(New York) Le constructeur automobile américain Ford a relevé mercredi certaines de ses prévisions pour l’ensemble de l’année, après avoir compensé au deuxième trimestre les problèmes de semi-conducteurs par des hausses de prix grâce à la solide demande pour ses véhicules.

Agence France-Presse

Le groupe avait prévenu qu’il s’attendait à voir sa production diminuer d’environ 50 % sur la période à cause du manque de puces électroniques qui frappe l’ensemble du secteur, ce qui aurait conduit à une perte.

Ford a bien dû fermer temporairement certaines usines faute de ces petits composants devenus indispensables dans la production des automobiles.

Mais l’entreprise a parallèlement profité de la forte demande pour ses voitures, camionnette et camions pour « optimiser les revenus et les profits » en offrant moins de promotions et en se concentrant sur les véhicules les plus rentables. Leur prix moyen en Amérique du Nord a augmenté de 14 % sur un an.

Ces mesures lui ont permis de dégager un bénéfice net de 561 millions de dollars.

Rapporté par action et hors éléments exceptionnels, la mesure préférée des investisseurs de Wall Street, le bénéfice s’est élevé à 13 cents alors que les analystes s’attendaient à une petite perte.  

Le patron du groupe, Jim Farley, a souligné lors d’une conférence téléphonique qu’il constatait actuellement « des signes d’amélioration dans le flux des semi-conducteurs ».  

« La situation reste fluide, notamment en raison de la difficile reprise » de l’un ds principaux fournisseurs de Ford, le groupe japonais Renesas touché par un incendie en mars, a-t-il ajouté.  

Le problème pourrait persister « jusqu’au premier semestre 2022 », a estimé la direction.

Modèles électriques plébiscités

De nombreux Américains, aux portefeuilles gonflés par les aides du gouvernement et les économies réalisées pendant la pandémie, cherchent actuellement à profiter des faibles taux d’intérêt pour s’offrir une nouvelle voiture. Ceux possédant déjà un véhicule sont d’autant plus incités à le faire que les prix de revente sont actuellement à des niveaux très élevés.

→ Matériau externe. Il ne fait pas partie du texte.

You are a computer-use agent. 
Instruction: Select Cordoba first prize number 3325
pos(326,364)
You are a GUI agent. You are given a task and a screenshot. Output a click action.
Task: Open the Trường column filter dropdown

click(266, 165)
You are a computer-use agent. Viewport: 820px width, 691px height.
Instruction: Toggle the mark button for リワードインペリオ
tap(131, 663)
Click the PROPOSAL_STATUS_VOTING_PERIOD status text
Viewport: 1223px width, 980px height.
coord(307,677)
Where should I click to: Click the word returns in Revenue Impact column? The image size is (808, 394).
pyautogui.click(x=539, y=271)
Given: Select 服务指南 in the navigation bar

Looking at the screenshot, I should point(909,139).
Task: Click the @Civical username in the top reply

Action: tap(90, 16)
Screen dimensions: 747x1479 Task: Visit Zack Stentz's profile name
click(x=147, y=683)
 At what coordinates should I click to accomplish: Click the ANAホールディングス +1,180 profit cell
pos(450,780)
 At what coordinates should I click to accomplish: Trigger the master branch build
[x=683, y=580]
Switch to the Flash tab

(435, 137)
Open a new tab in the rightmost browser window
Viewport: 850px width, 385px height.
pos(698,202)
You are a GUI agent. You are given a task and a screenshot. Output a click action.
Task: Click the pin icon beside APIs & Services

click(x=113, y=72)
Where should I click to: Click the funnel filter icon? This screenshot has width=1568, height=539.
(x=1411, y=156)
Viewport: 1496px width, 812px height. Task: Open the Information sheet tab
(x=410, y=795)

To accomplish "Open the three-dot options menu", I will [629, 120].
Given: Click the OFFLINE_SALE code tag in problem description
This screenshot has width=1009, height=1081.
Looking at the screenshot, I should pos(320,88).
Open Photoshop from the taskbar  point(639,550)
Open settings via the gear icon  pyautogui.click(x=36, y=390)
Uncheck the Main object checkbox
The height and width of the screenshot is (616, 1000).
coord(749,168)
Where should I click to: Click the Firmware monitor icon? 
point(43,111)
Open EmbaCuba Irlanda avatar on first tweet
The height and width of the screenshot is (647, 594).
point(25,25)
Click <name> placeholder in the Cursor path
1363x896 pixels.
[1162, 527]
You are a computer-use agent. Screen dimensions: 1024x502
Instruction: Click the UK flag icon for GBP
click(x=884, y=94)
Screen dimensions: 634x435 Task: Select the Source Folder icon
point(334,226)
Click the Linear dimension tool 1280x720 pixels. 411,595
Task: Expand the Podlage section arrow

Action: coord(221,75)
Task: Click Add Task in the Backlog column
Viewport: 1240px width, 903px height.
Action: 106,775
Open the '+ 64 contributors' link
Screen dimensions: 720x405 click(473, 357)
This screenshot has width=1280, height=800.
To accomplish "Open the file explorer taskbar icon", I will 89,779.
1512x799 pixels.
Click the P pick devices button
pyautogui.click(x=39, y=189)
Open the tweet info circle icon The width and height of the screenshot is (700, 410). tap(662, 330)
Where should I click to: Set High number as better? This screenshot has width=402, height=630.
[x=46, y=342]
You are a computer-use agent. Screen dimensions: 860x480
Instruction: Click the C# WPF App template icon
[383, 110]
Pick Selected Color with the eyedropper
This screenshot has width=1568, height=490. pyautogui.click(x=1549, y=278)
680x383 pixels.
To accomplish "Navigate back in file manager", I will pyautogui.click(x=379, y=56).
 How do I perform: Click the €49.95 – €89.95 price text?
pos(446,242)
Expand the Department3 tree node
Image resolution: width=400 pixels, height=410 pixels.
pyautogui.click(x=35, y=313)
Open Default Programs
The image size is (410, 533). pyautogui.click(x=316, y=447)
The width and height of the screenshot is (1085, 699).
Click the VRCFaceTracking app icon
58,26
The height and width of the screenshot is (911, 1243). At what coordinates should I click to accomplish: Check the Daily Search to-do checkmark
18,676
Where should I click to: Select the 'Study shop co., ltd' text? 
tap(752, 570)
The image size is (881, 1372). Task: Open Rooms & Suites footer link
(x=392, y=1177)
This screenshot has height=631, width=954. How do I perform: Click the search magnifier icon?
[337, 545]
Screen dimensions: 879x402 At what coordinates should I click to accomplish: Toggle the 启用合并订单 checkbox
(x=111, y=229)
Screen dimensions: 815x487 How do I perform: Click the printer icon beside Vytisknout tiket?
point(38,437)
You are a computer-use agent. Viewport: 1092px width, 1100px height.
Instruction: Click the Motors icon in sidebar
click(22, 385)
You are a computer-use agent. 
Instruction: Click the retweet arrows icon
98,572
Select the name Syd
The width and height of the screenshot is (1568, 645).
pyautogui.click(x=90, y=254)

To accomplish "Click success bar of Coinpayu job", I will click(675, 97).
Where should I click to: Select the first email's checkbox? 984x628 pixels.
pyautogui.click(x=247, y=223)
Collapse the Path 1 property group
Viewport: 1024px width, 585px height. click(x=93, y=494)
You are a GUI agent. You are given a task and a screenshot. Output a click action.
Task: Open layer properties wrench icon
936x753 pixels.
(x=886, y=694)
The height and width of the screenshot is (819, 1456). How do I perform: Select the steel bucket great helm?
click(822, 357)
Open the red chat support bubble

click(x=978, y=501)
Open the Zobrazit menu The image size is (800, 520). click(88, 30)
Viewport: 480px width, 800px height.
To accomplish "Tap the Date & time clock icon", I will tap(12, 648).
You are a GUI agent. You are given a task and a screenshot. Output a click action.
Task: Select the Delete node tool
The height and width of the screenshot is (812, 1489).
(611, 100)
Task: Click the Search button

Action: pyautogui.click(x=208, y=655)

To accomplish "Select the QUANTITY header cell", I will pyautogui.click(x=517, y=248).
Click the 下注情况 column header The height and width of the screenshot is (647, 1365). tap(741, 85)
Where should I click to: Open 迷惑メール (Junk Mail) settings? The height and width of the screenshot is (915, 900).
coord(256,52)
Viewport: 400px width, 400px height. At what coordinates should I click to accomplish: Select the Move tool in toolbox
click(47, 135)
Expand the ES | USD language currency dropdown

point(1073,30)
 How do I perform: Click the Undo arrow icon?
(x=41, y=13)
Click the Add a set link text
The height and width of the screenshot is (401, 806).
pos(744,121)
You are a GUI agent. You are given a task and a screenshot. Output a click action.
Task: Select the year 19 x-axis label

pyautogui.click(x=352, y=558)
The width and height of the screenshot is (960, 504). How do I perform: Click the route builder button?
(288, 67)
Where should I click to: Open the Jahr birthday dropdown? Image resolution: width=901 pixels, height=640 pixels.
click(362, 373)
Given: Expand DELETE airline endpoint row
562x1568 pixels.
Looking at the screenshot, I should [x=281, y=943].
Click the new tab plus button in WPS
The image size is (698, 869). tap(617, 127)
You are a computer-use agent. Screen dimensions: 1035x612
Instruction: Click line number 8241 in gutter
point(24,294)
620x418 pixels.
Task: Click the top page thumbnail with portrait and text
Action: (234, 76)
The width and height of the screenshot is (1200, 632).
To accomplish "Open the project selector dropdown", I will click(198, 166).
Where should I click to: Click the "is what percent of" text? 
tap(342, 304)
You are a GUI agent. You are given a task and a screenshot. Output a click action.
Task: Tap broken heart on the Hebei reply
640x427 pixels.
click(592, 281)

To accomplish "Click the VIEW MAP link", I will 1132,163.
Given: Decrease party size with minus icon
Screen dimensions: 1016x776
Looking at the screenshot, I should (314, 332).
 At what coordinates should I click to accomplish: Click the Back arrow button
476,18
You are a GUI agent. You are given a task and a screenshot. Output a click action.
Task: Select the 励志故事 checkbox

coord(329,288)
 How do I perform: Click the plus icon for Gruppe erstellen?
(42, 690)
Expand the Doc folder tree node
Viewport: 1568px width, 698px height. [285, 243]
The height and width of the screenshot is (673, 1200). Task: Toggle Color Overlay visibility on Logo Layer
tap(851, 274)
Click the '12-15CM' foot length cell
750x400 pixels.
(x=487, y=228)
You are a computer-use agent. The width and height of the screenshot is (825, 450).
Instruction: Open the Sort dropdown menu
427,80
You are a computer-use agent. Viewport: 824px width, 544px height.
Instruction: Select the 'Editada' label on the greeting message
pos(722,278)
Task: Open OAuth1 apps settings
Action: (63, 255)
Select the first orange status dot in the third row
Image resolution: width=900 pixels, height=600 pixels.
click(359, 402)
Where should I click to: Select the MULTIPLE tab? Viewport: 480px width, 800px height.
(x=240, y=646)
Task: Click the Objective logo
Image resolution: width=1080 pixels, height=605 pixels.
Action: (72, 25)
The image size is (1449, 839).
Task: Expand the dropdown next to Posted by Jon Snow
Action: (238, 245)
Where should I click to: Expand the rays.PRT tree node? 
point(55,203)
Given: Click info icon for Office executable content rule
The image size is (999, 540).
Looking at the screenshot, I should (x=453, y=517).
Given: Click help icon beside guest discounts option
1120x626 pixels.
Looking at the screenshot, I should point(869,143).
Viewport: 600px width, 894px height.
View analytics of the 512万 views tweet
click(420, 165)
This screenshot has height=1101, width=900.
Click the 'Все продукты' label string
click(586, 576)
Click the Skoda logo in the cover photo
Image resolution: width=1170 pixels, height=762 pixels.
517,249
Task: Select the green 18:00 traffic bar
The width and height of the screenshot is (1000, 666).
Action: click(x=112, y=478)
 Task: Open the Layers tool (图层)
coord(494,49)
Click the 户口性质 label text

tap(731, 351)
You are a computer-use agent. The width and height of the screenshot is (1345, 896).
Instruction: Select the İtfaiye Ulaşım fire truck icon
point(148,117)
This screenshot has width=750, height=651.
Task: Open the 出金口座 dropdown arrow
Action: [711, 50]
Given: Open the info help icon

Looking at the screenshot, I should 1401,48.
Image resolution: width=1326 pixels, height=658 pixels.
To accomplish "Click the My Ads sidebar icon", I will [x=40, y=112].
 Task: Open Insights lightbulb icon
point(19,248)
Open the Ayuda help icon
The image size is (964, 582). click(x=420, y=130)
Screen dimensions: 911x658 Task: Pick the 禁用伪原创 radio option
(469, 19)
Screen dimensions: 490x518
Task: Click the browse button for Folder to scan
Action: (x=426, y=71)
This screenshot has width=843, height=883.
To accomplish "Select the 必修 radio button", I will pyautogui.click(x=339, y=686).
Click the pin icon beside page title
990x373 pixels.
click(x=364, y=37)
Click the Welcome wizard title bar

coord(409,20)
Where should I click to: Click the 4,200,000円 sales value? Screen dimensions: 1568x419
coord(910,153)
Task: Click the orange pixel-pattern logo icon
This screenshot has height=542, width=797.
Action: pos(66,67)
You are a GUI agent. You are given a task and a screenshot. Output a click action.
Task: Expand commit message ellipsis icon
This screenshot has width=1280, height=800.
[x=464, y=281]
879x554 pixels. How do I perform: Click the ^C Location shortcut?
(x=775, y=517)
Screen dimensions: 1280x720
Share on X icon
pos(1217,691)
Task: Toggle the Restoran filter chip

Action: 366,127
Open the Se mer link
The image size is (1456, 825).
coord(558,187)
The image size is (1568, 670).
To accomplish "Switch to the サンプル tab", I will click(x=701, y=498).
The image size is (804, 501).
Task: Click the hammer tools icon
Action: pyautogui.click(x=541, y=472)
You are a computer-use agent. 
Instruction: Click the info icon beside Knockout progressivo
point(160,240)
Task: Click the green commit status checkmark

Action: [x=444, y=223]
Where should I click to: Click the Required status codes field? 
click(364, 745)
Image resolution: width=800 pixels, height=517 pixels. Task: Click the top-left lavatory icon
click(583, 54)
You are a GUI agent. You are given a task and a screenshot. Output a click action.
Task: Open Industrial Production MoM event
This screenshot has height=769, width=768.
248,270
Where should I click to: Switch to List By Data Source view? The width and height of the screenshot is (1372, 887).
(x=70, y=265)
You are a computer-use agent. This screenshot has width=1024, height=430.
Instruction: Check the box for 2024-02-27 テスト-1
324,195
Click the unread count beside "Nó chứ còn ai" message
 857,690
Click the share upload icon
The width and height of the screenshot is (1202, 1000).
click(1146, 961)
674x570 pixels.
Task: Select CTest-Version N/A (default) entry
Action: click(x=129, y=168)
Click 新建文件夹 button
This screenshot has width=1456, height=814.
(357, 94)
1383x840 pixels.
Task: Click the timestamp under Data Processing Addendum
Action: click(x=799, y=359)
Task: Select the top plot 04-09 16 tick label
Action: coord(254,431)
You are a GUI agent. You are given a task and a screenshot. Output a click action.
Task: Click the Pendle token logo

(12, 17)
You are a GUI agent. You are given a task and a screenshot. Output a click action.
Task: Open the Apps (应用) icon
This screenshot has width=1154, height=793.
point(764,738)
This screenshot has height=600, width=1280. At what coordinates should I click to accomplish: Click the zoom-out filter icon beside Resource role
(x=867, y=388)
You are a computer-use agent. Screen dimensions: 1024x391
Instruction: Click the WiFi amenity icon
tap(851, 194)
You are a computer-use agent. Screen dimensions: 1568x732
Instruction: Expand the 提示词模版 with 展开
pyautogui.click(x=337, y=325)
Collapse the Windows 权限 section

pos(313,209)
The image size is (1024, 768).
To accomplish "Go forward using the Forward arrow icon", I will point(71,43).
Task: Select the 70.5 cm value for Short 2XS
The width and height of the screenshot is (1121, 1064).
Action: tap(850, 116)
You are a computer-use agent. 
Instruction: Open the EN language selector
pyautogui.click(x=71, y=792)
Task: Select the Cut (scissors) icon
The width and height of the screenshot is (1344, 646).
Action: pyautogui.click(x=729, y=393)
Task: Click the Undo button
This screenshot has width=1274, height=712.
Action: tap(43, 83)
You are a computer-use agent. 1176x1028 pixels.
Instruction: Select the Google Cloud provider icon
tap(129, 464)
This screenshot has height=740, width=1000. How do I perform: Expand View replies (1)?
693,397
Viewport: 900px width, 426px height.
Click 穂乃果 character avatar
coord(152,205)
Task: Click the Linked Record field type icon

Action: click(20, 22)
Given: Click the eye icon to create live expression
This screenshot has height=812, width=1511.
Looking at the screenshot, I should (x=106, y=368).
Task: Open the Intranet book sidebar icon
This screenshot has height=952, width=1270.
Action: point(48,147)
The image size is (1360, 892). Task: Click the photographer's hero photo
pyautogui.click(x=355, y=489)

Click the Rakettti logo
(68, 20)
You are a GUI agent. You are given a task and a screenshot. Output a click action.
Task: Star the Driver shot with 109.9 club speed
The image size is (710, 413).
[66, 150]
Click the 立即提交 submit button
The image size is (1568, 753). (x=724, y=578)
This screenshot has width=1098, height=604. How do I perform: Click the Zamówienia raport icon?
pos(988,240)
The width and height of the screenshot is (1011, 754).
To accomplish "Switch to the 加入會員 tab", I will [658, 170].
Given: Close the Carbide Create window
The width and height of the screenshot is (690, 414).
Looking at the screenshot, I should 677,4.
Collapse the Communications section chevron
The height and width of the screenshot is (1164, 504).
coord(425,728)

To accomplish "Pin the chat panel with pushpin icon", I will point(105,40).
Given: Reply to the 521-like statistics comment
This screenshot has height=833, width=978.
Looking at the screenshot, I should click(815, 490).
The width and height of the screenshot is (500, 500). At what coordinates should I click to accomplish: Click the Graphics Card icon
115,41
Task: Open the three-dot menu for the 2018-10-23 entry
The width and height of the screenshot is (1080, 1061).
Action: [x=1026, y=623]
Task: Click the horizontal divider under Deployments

Le chiffre d’affaires de Ford a progressé de 38 % d’avril à juin par rapport à la même période en 2020, quand la propagation de la COVID-19 avait conduit à la fermeture temporaire de nombreuses usines, pour atteindre 26,75 milliards de dollars.

Pour l’ensemble de l’année, le groupe a relevé sa prévision de bénéfice ajusté avant intérêts et impôts d’environ 3,5 milliards de dollars : il est désormais attendu entre 9 et 10 milliards.  

La progression des volumes de ventes devrait plus que compenser les coûts plus élevés en matières premières ou la baisse des profits de la branche financière de Ford, affirme le constructeur.

Les réservations pour des véhicules étaient sept fois plus élevées fin juin qu’à la même date l’an dernier.  

« Avec la demande supplémentaire actuelle et prévue pour certains modèles dont le VUS Bronco et, plus tard, les camionnette Maverick et F-150 Lightning », l’entreprise « est prête à rebondir lorsque les approvisionnements en semi-conducteurs se stabiliseront », a assuré M. Farley.

Les nouveaux modèles électriques du groupe sont particulièrement plébiscités, qu’il s’agisse de la Mustang Mach-E déjà sur le marché, ou du F150 Lightning, qui a déjà reçu 120 000 pré-commandes depuis sa présentation en mai, a précisé le dirigeant.

L’action du groupe prenait 3,5 % dans les échanges électroniques suivant la clôture de la Bourse de New York.